'Nanolock' detects cancer mutation; could lead to early diagnoses, personalized therapies

Cancer driver mutations assist in the initiation and progression of cancer. One such mutation in the BRAF gene has been associated with numerous cancers, including thyroid cancer. The current method for detecting driver mutations is real-time PCR, in which mutant DNA sequences are selectively amplified and copied, but it is not accurate enough to detect these genetic changes reliably. Researchers have developed methods to read the genetic sequence by moving it through a nanopore, but again, the method is not nearly accurate enough on its own. So, Li-Qun Gu and colleagues sought a way to better pinpoint these mutations, and with single-molecule resolution, building on their previous work developing a "nanolock-nanopore" sensor.
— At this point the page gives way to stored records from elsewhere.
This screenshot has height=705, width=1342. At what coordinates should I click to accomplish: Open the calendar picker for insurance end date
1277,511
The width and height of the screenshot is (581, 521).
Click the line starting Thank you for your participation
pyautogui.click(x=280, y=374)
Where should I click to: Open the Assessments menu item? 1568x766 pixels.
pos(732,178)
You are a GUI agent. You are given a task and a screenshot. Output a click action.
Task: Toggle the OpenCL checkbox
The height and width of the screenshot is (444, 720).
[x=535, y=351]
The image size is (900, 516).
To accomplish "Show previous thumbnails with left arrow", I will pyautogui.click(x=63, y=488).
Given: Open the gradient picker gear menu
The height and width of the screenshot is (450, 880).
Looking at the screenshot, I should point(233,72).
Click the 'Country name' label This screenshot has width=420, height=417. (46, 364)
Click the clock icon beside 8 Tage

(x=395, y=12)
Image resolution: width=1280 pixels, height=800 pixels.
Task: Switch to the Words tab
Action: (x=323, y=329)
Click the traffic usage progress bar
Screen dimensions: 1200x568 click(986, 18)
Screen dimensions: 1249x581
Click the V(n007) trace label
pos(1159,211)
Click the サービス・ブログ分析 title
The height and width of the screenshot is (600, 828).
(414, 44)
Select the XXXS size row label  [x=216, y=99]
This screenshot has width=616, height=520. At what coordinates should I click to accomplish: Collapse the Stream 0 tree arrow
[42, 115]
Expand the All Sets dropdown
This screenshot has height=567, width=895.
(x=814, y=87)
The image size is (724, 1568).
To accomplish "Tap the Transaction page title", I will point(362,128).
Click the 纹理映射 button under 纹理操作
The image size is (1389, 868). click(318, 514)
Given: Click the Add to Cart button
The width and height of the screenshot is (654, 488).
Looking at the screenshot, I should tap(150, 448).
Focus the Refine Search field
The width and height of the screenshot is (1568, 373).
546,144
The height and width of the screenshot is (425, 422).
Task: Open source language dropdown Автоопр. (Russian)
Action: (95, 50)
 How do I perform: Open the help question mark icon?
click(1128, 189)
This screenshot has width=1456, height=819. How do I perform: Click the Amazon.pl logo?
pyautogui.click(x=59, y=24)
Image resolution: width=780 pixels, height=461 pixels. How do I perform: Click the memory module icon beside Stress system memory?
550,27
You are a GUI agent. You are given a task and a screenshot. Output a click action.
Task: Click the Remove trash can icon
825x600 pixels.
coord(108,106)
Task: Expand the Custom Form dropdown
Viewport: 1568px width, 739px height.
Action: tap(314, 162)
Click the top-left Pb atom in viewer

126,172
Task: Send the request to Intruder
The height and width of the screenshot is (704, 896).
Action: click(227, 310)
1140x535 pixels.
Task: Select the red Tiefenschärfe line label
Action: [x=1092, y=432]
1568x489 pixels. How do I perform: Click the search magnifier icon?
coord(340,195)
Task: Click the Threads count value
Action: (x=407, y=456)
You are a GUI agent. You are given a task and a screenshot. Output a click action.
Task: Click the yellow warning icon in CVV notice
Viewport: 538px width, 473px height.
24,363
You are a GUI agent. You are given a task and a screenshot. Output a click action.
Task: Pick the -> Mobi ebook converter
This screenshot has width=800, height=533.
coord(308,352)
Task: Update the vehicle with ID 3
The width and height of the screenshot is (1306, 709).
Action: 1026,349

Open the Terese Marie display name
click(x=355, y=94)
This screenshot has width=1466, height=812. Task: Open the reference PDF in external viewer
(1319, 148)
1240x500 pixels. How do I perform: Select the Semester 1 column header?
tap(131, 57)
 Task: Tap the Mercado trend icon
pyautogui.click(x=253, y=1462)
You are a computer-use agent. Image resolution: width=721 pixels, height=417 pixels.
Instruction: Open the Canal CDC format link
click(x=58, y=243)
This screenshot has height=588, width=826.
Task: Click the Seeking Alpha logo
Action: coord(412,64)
A nanolock is a special structure that can stabilize base pairs of the DNA at the mutation site as it goes through a nanopore. The team has now found that mutant DNA carrying a nanolock undergoes a unique type of unzipping when it moves through the pore. Detecting this activity resulted in a highly accurate and sensitive nanopore fingerprint for the BRAF mutation in thyroid cancer patient tissue samples. The researchers say that they anticipate the approach, once integrated with a miniature, high-throughput device, could enable accurate and PCR-free detection of various disease-causing mutations for diagnosis and prognosis.